DynamicCache does not support variable lengths, except for FA2 #35168

SimJeg · 2024-12-09T13:31:01Z

System Info

transformers version: 4.47.0
Using GPU in script?: yes
GPU type: NVIDIA A100-SXM4-80GB

Who can help?

@ArthurZucker

Information

The official example scripts
My own modified scripts

Tasks

An officially supported task in the examples folder (such as GLUE/SQuAD, ...)
My own task or dataset (give details below)

Reproduction

The following code will reproduce the issue:

import torch
from transformers import AutoModelForCausalLM
from transformers.cache_utils import DynamicCache


device = "cuda:0"
ckpt = "meta-llama/Meta-Llama-3.1-8B-Instruct"
attn_implementation = "flash_attention_2"
cache = DynamicCache()
model = AutoModelForCausalLM.from_pretrained(ckpt, torch_dtype="auto", attn_implementation=attn_implementation).to(
    device
)


# Run first forward pass
inputs = model.dummy_inputs["input_ids"].to(device)
with torch.no_grad():
    model(inputs, past_key_values=cache)
    print("First forward pass")
    print(f"Layer 0: {cache.key_cache[0].shape}")
    print(f"Layer 1: {cache.key_cache[1].shape}")

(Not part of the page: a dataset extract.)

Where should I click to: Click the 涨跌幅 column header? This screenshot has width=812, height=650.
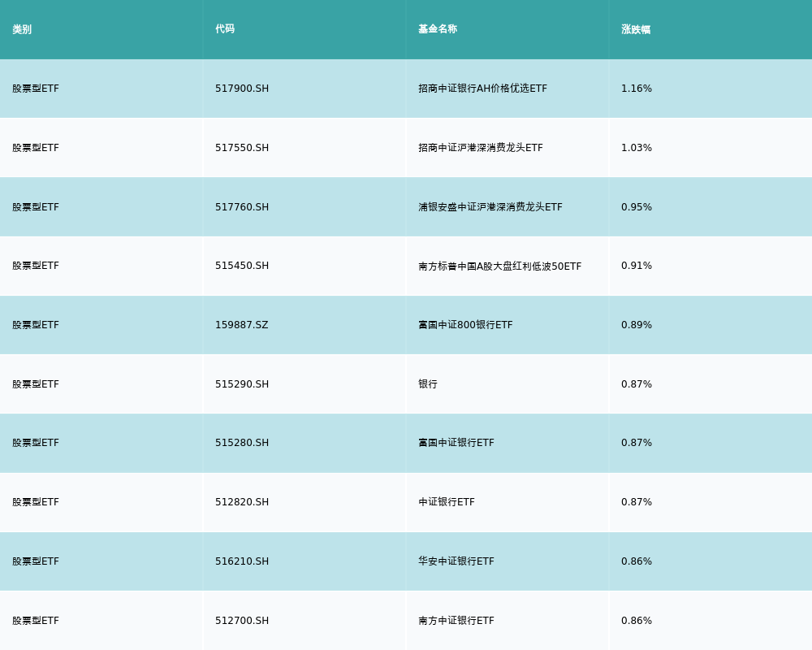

# Update the cache size for the first layer
print("Removing 2 KV pairs for the first layer")
cache.key_cache[0] = cache.key_cache[0][:, :, :-2, :]
cache.value_cache[0] = cache.value_cache[0][:, :, :-2, :]

with torch.no_grad():
    model(inputs, past_key_values=cache)
    print("Second forward pass")
    print(f"Layer 0: {cache.key_cache[0].shape}")
    print(f"Layer 1: {cache.key_cache[1].shape}")

Expected behavior

In the kvpress repository, we implement various KV cache compression methods. For some of these methods, the KV cache compression is not the same from one layer to the other (see for instance NVIDIA/kvpress#28). We noticed it's not an issue when using attn_implementation="flash_attention_2" but raises an error for attn_implementation="sdpa" or attn_implementation="eager".

Here is the error from the script above:

--> [336](.../transformers/models/llama/modeling_llama.py:336)     attn_weights = attn_weights + causal_mask
    [338](.../transformers/models/llama/modeling_llama.py:338) # upcast attention to fp32
    [339](.../transformers/models/llama/modeling_llama.py:339) attn_weights = nn.functional.softmax(attn_weights, dim=-1, dtype=torch.float32).to(query_states.dtype)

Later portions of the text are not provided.